O’Hara sat before the fire, feeling the warmth soak into him, and produced his air charts. He spread the relevant chart on the floor and pin-pointed a position with a pencilled cross. ‘That’s where we were when we changed course,’ he said. ‘We flew on a true course of one-eighty-four for a shade over five minutes.’ He drew a line on the chart. ‘We were flying at a little over two hundred knots — say, two hundred and forty miles an hour. That’s about twenty miles — so that puts us about — here.’ He made another cross.
Forester looked over his shoulder. ‘The airstrip isn’t marked on the map,’ he said.
‘Rohde said it was abandoned,’ said O’Hara.
Rohde came over and looked at the map and nodded. ‘You are right,’ he said. ‘That is where we are. The road down the mountain leads to the refinery. That also is abandoned, but I think some indios live there still.’
‘How far is that?’ asked Forester.
‘About forty kilometres,’ said Rohde.
‘Twenty-five miles,’ translated Forester. ‘That’s a hell of a long way in these conditions.’
‘It will not be very bad,’ said Rohde. He put his finger on the map. ‘When we get to this valley where the river runs we will be nearly five thousand feet lower and we will breathe more easily. That is about sixteen kilometres by the road.’
‘We’ll start early tomorrow,’ said O’Hara.
Rohde agreed. ‘If we had no oxygen I would have said go now. But it would be better to stay in the shelter of this hut tonight.’
‘What about Mrs Coughlin?’ said O’Hara quietly. ‘Can we move her?’
‘We will have to move her,’ said Rohde positively. ‘She cannot live at this altitude.’

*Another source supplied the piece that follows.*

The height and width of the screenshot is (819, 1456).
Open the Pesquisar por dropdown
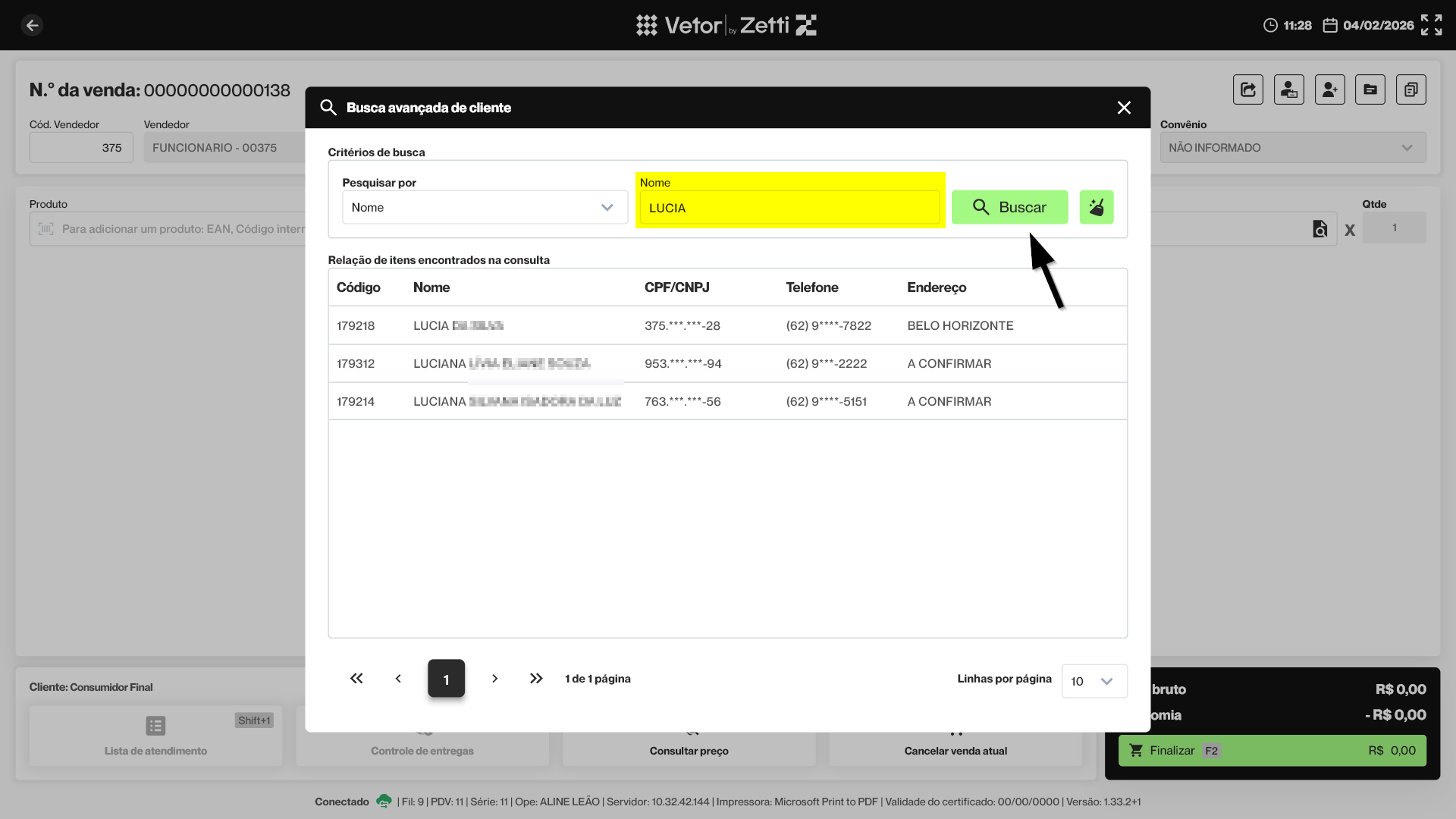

‘We’ll rig together some kind of stretcher,’ said Forester. ‘We can make a sling out of clothing and poles — or maybe use a door.’
O’Hara looked across to where Mrs Coughlin was breathing stertorously, closely watched by Miss Ponsky. His voice was harsh. ‘I’d rather that bastard Grivas was still alive if that would give her back her legs,’ he said.
II
Mrs Coughlin died during the night without regaining consciousness. They found her in the morning cold and stiff. Miss Ponsky was in tears. ‘I should have stayed awake,’ she sniffled. ‘I couldn’t sleep most of the night, and then I had to drop off.’
Rohde shook his head gravely. ‘She would have died,’ he said. ‘We could not do anything for her — none of us.’